Because in most cases, bikes tend to ride like jackhammers with "climb" switches turned on. If you ride on roads, that's not a big deal, but a great majority of people climb on trails (as well as descend), and we paid a lot of good money for a bike with suspension and damn sure want to have it working on both the uphills and downhills. Without traction, you'll stall out and have more trouble on technical sections, without suspension, little roots and rocks will buck you with every single impact.
On my XC race bike, I have a lockout for smooth climbs and when you get into the XC pro ranks, they have lockouts because they'll run them at almost all times, except gnarly downhills, which makes the actual suspension design fairly insignificant.

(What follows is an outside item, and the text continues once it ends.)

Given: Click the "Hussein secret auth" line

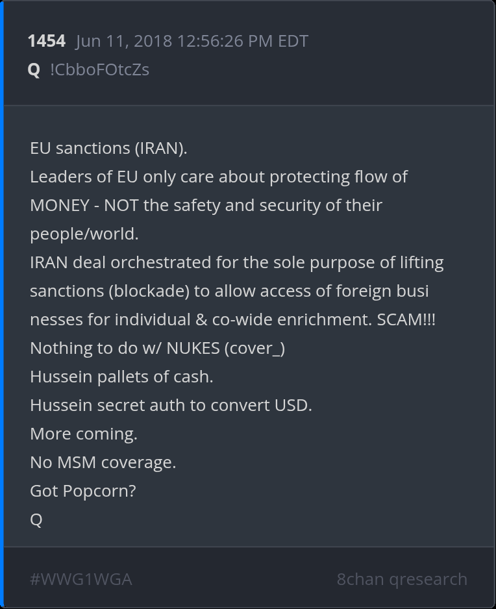Looking at the screenshot, I should 171,405.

I never use the lockout unless I'm racing.
There's nothing inherently "wrong" with them, they have their uses. "Hard" lockouts are rare now, because without good blow-off/contingency, they tend to be real hard on the shock and frame, blowing out seals and pitting bearings. Firming up for a road can be nice, but much more useful IME is having actual low speed compression damping where you can firm up the chassis stability (and therefore, the pedaling), these are easy enough to adjust if you are going to do once of those "long road climbs". Otherwise, a lot of us just want our shocks to work and actually suspend us, absorb bumps, give us more traction, etc., even on the uphills. A good shock combined with a good suspension design gives us our cake and we can eat it too, rather than having to resort to running lockouts and having our a$$ flung into the air with each and every impact.